Studies of circulating vitamin D levels suggest that higher vitamin D may improve prognosis for several cancer types [2126], although not always consistently [2729]. However, studies of vitamin D supplements in cancer patients are limited [30]. We found no overall association with use of vitamin D supplements, but vitamin D was associated with a 46 % decreased risk of breast cancer recurrence among women with ER+ tumors. However, vitamin D from supplements contributes a relatively small amount to the total available vitamin D, compared to sunlight exposure. Two recent studies of breast cancer patients suggested that circulating vitamin D levels were higher in ER+ patients compared with ER-patients [31, 32]. No information on prognosis, however, was available from these two studies. In addition, vitamin D has been associated with BMI [27, 33], suggesting that the role of vitamin D in breast cancer survivors may also differ by adiposity. We found no interaction between vitamin D and BMI in the current study (data not shown).
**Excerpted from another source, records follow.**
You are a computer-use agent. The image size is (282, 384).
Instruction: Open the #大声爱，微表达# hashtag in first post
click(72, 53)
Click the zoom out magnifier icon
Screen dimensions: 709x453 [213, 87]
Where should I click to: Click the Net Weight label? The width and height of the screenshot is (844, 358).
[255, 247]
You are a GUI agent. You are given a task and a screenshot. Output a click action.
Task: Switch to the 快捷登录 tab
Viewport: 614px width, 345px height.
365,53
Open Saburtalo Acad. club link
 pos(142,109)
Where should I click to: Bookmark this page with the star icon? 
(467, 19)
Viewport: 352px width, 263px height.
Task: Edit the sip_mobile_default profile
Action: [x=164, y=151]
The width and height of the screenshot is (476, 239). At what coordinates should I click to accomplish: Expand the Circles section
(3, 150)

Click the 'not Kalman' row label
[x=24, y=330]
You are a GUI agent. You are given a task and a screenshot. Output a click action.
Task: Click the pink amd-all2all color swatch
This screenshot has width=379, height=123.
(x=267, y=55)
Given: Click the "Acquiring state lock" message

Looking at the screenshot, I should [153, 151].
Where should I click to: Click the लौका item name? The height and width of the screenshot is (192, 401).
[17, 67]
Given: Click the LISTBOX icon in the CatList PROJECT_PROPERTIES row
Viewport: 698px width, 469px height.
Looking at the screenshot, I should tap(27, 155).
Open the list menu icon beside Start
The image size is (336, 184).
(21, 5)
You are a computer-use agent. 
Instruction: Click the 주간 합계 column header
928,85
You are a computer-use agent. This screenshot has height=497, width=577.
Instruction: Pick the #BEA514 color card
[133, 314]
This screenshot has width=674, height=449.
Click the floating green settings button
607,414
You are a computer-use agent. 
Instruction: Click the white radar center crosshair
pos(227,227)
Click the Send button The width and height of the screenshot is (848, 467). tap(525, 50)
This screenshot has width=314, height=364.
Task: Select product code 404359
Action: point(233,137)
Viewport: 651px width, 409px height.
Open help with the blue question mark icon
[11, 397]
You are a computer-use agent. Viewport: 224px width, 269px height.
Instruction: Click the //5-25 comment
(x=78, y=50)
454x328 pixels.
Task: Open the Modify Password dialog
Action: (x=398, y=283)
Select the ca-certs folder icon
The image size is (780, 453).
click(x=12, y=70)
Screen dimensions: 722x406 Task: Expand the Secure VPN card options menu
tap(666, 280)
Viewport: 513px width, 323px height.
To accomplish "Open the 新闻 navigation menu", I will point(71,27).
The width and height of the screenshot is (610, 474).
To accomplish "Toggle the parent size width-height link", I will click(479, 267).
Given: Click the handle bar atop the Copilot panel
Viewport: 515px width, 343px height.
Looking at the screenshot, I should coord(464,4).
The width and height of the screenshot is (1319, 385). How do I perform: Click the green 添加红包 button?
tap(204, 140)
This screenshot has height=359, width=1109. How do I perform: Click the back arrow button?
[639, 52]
Further, circulating vitamin D levels have been shown to differ between Caucasians and east Asians [34]; therefore, racial differences in total vitamin D should also be accounted for in studies of the role of vitamin D in breast cancer survivors. In the current study, vitamin D supplement use was low in the SBCSS and the US-based studies were >85 % Caucasian; our ability to address potential racial differences was limited. However, when we performed analyses restricted to the US cohorts, we observed very similar results, suggesting that racial differences did not play an important role in the current study. Additional studies, particularly with measurement of circulating vitamin D, incorporating ER status would help to confirm our observed ER–/vitamin D interaction and shed light on the biologic pathways through which vitamin D supplementation may impact ER+, but not ER− tumors.

One limitation of this study is the lack of detailed dose and duration information across studies. For example, not all studies collected dose information and those that did not do so in a consistent manner; in the NHS, dose was not collected in for all supplements on all questionnaires and was collected in wide categories and in various units. In the SBCSS, both the dose and its units were collected for each supplement by write-in; thus units were not consistent within the study. In the WHEL study, total supplement intake was calculated by summing over the ingredients in multivitamins and single supplements, whereas NHS and SBCSS only had dose of single supplements. Dose was not collected in the LACE study. In addition, not all studies collected the same supplements; hence, we could not investigate supplements such as beta-carotene or specific types of B-vitamins. Nevertheless, this is the largest study of postdiagnosis supplement use and breast cancer outcomes to date. Due to the large sample size, we could control for use of multiple supplements simultaneously, obtaining an estimate of the effects of each specific supplement. Further, we could account for important prognostic variables, including stage and treatment, as well as important potential confounders of the associations between supplements and breast cancer outcomes, including body size, smoking, and physical activity.

In summary, post-treatment supplement use was not associated with increased risk of breast cancer recurrence or all-cause mortality. Importantly, grouping supplements by their biologic effects may be a better way of measuring associations with breast cancer prognosis. In addition, it is crucial to consider the concomitant use of other supplements when evaluating effects of specific supplements. Future studies should take dose and duration into account, and specifically evaluate the associations with supplement use during active treatment.